▸ MATERIAL PROVIDED:
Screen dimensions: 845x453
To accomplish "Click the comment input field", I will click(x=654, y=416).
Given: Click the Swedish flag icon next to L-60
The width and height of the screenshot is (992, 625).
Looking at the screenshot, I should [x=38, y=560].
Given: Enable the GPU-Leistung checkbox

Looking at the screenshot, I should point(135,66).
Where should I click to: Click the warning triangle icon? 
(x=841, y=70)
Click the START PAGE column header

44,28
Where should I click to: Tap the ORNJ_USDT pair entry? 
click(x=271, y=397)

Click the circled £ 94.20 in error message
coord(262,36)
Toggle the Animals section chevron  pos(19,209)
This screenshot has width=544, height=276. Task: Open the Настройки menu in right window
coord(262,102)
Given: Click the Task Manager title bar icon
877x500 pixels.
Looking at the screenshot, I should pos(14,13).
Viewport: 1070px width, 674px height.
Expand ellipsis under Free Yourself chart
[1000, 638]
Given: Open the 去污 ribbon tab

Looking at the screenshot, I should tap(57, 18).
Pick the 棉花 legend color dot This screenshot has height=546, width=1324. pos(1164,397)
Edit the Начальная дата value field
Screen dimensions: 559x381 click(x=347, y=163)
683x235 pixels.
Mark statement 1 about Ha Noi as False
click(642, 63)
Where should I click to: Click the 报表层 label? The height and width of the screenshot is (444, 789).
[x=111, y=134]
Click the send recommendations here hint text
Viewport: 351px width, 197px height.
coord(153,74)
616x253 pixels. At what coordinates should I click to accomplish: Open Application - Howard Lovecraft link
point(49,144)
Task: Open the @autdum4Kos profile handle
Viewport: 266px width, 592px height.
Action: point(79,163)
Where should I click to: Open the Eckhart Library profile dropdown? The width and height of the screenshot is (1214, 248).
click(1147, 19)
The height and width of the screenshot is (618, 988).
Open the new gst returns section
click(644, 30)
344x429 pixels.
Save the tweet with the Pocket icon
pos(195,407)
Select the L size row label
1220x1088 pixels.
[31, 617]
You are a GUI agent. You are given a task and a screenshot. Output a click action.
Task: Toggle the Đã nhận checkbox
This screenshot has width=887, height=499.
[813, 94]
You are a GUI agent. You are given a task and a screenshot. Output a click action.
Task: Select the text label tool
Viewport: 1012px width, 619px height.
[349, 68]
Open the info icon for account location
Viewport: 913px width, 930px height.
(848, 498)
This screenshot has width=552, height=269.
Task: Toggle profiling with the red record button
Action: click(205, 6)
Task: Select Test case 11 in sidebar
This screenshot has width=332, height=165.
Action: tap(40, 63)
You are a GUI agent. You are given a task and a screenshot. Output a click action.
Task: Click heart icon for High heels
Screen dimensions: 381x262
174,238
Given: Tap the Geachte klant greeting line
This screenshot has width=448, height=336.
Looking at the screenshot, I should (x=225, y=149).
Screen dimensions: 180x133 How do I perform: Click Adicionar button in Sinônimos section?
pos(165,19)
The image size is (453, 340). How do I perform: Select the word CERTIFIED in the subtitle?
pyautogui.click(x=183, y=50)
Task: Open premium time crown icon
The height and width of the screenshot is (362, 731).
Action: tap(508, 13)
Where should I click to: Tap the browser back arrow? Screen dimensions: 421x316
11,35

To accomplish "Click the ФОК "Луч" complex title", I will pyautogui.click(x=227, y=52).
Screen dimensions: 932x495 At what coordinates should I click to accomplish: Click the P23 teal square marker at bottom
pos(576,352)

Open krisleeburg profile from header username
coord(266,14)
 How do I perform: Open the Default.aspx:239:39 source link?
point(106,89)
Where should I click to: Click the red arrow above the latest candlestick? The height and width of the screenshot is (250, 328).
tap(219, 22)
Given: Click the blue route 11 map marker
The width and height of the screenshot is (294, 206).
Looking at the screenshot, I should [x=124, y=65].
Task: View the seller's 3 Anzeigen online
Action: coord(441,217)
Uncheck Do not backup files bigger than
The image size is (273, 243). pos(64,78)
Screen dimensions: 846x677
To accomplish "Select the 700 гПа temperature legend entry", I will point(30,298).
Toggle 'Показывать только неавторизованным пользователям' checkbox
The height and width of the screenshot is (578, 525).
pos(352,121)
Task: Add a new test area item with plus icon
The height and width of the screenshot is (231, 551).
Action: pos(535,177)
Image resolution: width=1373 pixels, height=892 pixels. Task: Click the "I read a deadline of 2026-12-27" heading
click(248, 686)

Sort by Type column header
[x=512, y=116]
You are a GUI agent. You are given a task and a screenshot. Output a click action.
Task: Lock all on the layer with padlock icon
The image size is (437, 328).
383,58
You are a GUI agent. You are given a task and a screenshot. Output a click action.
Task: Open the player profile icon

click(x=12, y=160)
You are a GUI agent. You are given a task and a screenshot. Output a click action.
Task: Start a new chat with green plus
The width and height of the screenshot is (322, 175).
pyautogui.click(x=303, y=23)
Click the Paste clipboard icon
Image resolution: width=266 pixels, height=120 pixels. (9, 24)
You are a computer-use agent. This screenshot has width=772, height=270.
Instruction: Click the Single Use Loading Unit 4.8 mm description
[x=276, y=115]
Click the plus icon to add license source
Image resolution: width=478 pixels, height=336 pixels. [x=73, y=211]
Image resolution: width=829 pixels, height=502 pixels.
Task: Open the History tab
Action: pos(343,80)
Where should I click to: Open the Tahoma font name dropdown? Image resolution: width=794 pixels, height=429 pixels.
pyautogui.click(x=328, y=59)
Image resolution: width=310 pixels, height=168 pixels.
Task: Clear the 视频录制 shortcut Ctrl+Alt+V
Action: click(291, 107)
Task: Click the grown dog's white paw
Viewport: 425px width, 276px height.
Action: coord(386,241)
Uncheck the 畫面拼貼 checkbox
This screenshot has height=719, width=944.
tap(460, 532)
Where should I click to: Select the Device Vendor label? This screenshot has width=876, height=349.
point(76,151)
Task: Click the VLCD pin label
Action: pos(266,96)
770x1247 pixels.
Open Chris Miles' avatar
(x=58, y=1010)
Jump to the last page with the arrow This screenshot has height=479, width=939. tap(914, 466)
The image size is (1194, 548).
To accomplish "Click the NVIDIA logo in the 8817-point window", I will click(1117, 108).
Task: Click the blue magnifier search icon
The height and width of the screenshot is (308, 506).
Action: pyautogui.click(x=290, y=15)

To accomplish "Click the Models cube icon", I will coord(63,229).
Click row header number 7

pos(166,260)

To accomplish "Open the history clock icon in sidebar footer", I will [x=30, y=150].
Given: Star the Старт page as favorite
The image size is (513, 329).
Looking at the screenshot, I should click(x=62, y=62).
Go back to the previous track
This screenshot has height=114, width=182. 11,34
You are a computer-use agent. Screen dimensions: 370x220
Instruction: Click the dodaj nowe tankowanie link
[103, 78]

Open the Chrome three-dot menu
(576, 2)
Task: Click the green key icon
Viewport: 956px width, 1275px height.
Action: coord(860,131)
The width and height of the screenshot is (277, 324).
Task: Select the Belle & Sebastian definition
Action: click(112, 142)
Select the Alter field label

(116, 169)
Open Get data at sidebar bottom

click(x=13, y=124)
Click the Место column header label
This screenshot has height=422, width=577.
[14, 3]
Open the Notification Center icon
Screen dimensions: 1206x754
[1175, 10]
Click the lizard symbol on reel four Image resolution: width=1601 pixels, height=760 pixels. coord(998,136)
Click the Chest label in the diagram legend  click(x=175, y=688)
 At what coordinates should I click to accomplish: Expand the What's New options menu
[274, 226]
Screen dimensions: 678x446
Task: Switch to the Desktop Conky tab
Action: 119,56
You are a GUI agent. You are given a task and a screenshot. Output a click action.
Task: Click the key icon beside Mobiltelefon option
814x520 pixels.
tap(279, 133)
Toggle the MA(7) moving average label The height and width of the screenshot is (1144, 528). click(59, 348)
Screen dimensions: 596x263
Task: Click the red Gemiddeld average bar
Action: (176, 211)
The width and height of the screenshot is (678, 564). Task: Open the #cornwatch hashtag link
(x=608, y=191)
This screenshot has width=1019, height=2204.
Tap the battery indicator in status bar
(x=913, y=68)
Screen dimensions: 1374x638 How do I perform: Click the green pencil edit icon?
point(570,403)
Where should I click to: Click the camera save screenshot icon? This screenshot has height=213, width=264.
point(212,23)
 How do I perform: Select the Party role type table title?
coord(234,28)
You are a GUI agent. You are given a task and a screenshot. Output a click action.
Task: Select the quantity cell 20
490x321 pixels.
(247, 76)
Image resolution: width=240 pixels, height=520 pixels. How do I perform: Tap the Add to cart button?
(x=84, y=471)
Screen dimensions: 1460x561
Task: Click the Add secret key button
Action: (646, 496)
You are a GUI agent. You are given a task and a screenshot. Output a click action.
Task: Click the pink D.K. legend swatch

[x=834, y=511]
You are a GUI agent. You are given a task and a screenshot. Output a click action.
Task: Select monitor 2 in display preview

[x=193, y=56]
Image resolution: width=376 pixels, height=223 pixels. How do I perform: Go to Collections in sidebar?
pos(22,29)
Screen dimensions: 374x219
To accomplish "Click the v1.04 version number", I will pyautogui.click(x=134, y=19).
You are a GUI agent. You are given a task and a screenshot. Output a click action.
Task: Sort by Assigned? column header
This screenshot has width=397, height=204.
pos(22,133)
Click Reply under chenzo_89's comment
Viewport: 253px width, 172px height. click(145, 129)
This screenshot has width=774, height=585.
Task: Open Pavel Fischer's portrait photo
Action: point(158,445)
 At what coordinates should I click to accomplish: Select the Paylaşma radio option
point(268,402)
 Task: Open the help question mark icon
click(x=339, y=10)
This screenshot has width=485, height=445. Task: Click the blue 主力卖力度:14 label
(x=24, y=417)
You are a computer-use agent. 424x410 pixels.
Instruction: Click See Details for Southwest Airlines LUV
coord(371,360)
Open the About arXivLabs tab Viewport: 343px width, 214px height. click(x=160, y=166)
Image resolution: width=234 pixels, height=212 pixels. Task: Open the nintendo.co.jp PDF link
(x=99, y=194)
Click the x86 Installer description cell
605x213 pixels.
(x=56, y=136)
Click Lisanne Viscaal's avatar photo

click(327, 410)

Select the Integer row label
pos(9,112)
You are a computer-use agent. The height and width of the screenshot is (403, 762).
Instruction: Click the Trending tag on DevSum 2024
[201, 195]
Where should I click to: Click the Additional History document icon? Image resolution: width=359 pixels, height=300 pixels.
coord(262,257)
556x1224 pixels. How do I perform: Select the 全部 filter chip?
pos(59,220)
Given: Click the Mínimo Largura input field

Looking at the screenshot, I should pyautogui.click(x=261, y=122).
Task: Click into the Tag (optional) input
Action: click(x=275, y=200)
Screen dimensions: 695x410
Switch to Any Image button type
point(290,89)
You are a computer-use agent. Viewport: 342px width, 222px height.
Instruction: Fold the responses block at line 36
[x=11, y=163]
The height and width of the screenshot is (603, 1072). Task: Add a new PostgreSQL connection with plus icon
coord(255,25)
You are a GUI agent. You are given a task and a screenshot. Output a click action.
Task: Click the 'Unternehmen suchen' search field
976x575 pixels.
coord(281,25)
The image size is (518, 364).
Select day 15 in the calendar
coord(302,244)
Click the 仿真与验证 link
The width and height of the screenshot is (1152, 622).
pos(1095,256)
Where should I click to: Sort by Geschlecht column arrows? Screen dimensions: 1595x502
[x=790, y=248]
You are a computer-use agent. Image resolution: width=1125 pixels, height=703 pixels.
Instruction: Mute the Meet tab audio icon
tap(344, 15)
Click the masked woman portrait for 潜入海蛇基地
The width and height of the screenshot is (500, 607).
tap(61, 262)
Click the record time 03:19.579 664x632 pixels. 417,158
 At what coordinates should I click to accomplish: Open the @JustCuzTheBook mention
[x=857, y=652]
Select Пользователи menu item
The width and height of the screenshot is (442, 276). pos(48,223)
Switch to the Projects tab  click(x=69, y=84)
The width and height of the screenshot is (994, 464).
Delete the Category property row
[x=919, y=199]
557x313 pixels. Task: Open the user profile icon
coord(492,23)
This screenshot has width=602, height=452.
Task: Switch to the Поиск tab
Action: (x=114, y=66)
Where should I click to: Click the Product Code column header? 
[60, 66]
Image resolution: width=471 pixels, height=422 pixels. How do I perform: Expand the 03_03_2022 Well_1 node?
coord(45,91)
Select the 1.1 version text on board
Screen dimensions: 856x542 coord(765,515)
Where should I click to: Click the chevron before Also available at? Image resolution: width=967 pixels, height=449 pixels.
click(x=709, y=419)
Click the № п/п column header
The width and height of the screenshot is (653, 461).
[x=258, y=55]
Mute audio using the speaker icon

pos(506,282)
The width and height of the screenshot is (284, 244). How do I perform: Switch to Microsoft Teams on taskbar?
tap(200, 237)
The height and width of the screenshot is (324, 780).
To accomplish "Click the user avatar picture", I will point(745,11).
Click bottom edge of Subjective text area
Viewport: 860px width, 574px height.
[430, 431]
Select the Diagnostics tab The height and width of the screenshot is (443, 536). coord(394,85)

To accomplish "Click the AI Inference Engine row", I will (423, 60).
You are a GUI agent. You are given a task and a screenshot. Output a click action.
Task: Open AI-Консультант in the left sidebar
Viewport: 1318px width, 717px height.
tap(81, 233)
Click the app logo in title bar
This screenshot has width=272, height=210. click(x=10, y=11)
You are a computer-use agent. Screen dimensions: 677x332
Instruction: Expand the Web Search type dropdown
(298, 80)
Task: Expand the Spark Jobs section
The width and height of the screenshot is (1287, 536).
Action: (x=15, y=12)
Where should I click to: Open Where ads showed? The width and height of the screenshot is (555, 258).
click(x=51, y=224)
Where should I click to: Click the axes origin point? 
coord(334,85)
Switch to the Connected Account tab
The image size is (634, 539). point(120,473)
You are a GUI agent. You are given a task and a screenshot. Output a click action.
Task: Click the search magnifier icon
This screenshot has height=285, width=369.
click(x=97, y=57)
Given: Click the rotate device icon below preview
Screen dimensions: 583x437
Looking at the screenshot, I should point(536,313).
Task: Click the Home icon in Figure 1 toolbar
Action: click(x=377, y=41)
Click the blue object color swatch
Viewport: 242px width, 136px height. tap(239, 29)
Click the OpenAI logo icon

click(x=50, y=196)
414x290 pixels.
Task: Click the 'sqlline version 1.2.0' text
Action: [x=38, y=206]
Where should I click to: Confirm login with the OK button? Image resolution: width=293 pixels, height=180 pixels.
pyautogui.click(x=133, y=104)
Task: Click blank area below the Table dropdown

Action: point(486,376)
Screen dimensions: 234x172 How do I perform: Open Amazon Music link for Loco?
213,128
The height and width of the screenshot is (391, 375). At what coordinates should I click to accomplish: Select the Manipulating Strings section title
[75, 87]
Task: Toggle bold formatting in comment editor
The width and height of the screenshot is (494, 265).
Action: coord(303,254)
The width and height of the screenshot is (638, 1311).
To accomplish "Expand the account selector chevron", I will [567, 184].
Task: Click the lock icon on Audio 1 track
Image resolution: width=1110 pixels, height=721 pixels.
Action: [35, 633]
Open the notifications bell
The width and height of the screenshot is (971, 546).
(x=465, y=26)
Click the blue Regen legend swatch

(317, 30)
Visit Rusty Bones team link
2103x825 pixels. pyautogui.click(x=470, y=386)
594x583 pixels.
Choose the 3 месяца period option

▸ TASK REQUIREMENTS: Return each line of the data where the word "time" appears.

▸ SOLUTION TO THE EXERCISE:
Task: Open premium time crown icon
Click the record time 03:19.579 664x632 pixels. 417,158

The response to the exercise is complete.